Thanks so much for all your imput!
This topic came up in a special needs support group a while back. A general rule: when using a tether with a child, whether it is on the wrist, a harness or attached to the clothes, don't use it to pull the child back to you. Use it to move yourself toward the child and manually guide them back to you. A bungee cord or strong elastic works great because it gives them enough sensory feedback to know they have reached a limit, without being jerked.
Jerking a kid on a tether, to the point of causing them to have to move, is never appropriate.
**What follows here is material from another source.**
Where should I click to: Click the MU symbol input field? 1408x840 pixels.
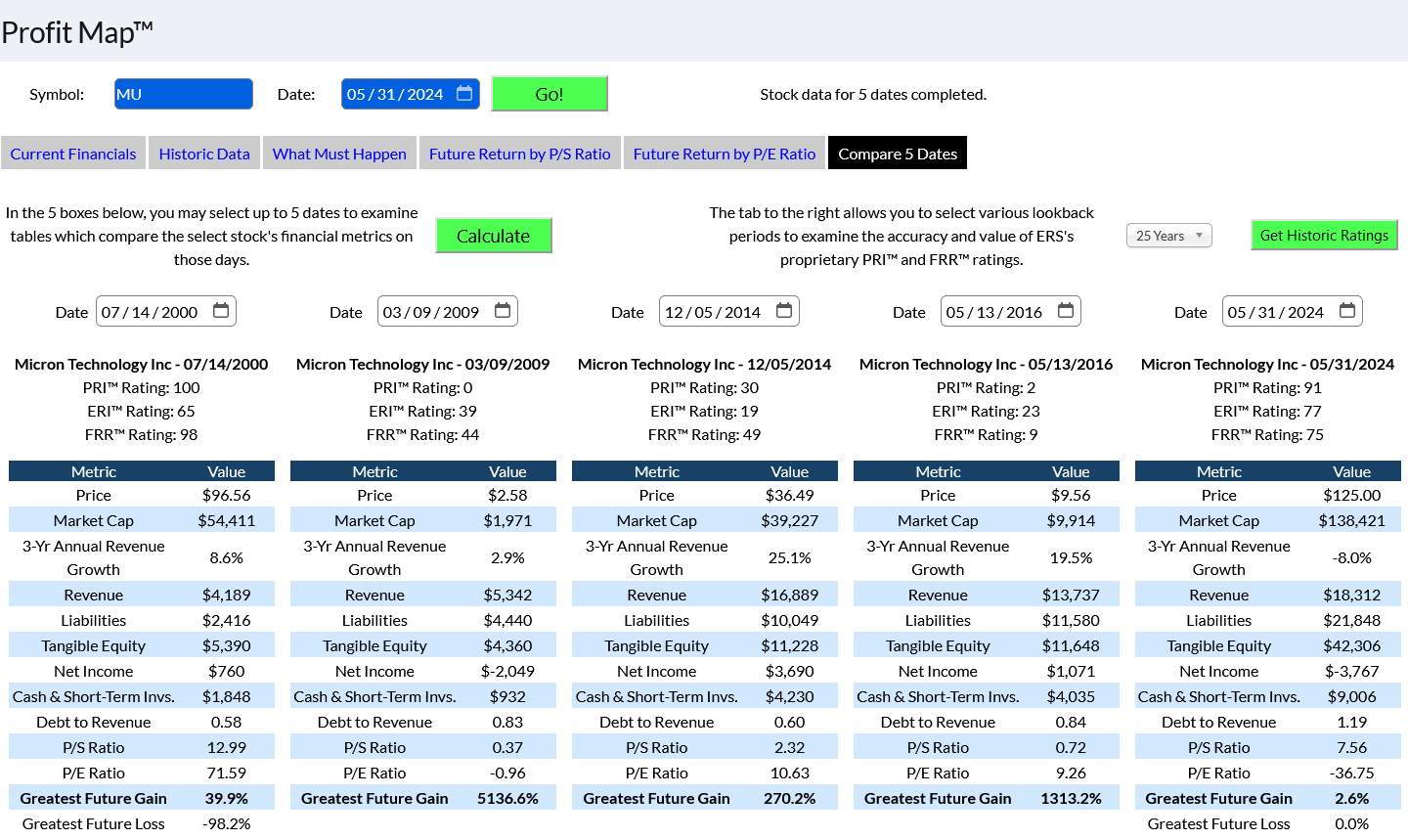tap(184, 94)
Giving a little tug to get their attention is OK.
GeminiAngel 02-12-2003, 09:30 PM Heidi- you will find a nice harness here www.onestepahead.com Its a product called The Kid Keeper.
jacksdad 03-03-2003, 12:40 PM Heidi,
My wife, son (then 3) and I went to DL last summer. He is very inquisitive and where we live, that isn't a concern. However, LAX and DL presented some new "fears" for us. We chose to get a harness, something I said I would never do. We laid the rules down a few weeks in advance for him and even tried it out around the house a bit. Once we got off the plane in LAX he took the harness out of "his backpack" and we put it on. It is the best thing ever. No handholding, he just got to run wherever he wanted. He had a free reign and didn't pull on the tether because he still wanted to stay by mom and dad, just didn't want to hold hands. We are planning another trip and when he heard about that, he dug out the harness himself!
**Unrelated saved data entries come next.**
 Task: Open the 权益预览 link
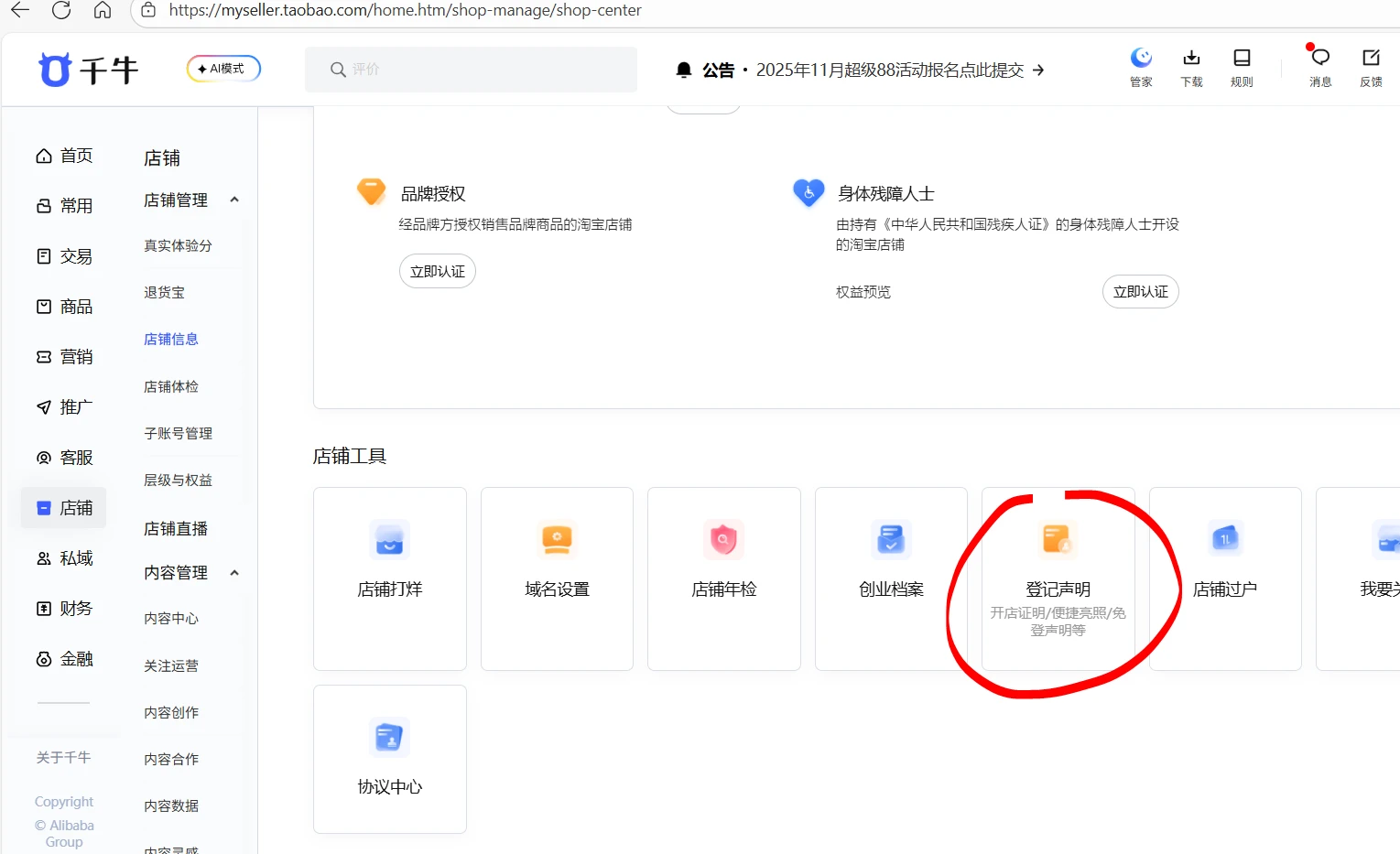pos(863,292)
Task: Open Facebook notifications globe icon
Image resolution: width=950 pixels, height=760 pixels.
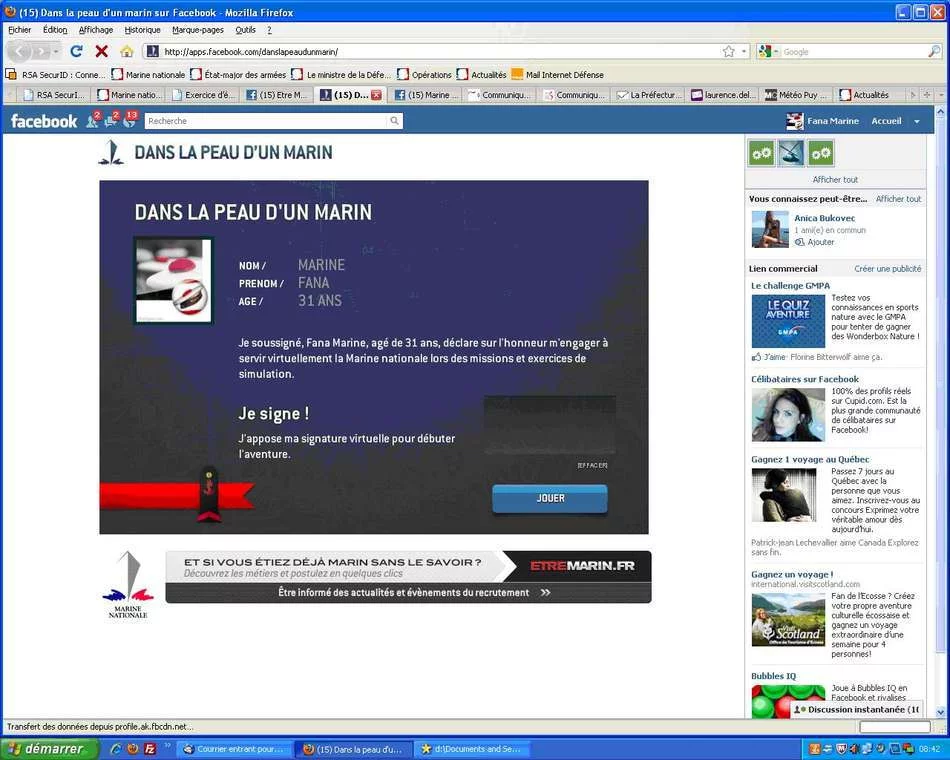Action: (129, 120)
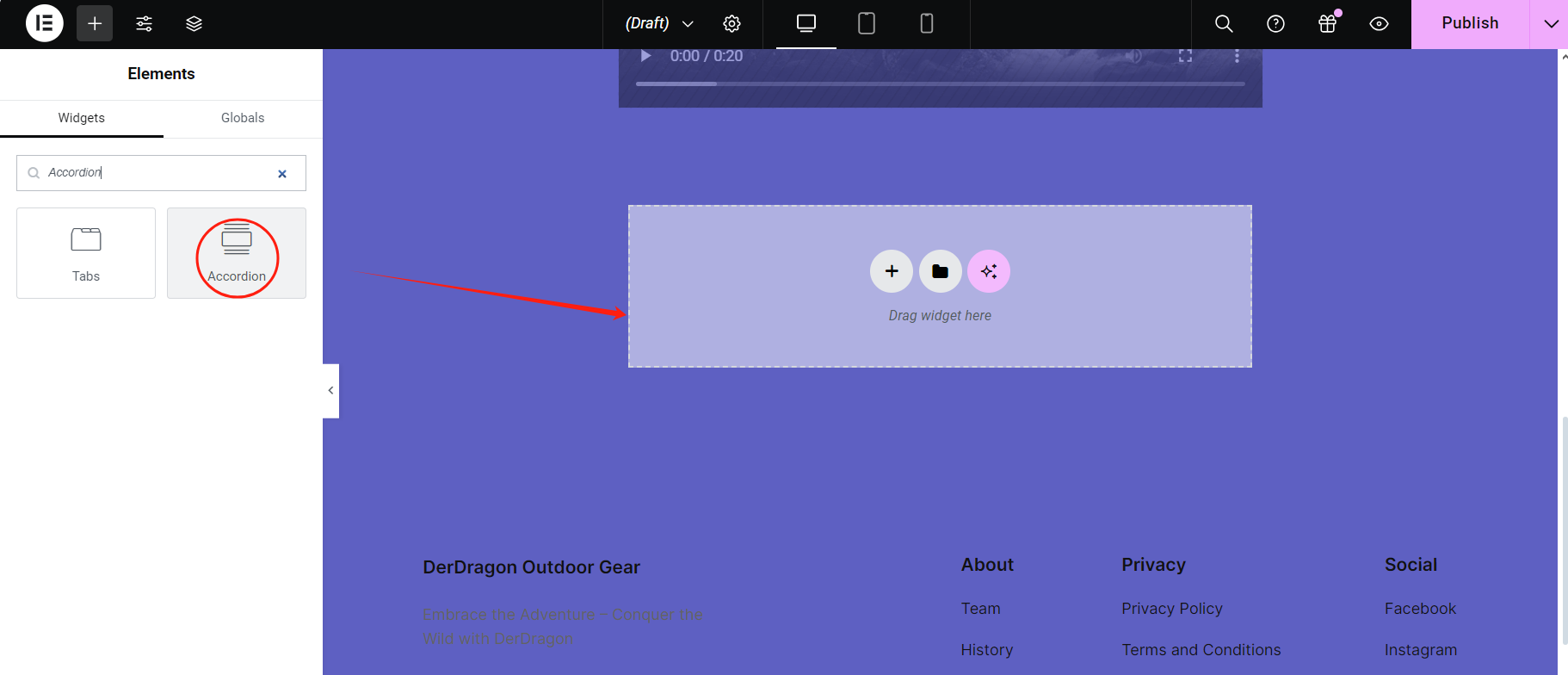The height and width of the screenshot is (675, 1568).
Task: Open the Finder search icon
Action: 1223,23
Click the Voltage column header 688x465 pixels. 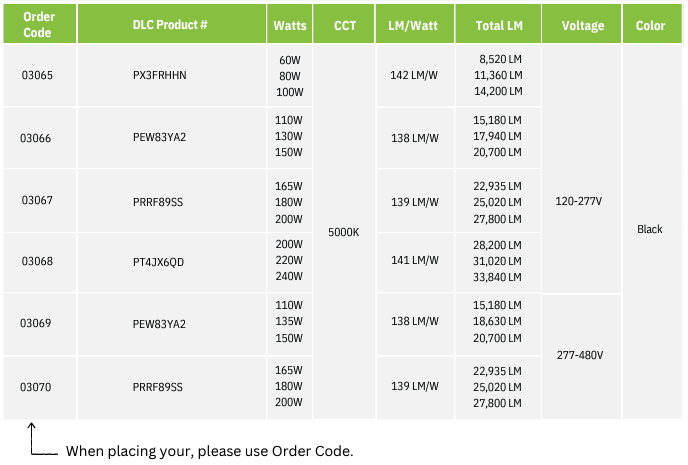[582, 24]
Also, I picked up another tip to help parents (I think I got it here). We took pictures of our son in the clothes that he was going to wear each day and brought them with us. I used my digital camera and then printed them from my computer. That way, if for any reason, your child is "missing" you have a very recent photo with the exact clothes he/she is wearing. Scary to think you need stuff like that, but I felt it was a good idea.
mckat 03-04-2003, 12:04 PM We traveled to France with our daughter at 18mts and recently went to WDW with our 18mt son. Both times we used a good backpack for holding them. We had a "hikeing backpack" with padded shoulders that distributed the weight onto the hips. I'm not sure if I would buy one for just one trip, but especically if you or friends have one it is an option. My husband "trained" some because our son is huge, so we took walks in the neighborhood. The advantage of the backpack is visablity for the child. (not the butts eye view of the crowd). Both my kids loved being up high, and there were times where it was great to have them contained when we traveled and they were happier in the backpack. They could see the parades (although we had to be considerate that we didn't block people's view). We had no trouble taking the backpack on all the rides that would take an 18mt old. It was a nice alternative to a stroller for us. One other unasked for advice :) We also packed very light for the parks themselves, making good use of the lockers. I assume DL has them. The day can get so tireing even for adults and the extra weight of a change of clothes, warm layers, extra film, extra goodies (those chewy fruit candies saved me!!) can really add up.
No matter what you choose to do you will have such a great time!!! I'm envious and can't wait to get back!
PS yet another unasked for idea--I recommend "it's a small world" as a first ride. It got my son use to being in a boat and being in a darker area with music and movement, without the sudden movements and darkness in some of the other kiddee rides. I think it helped him adjust happily to the other rides.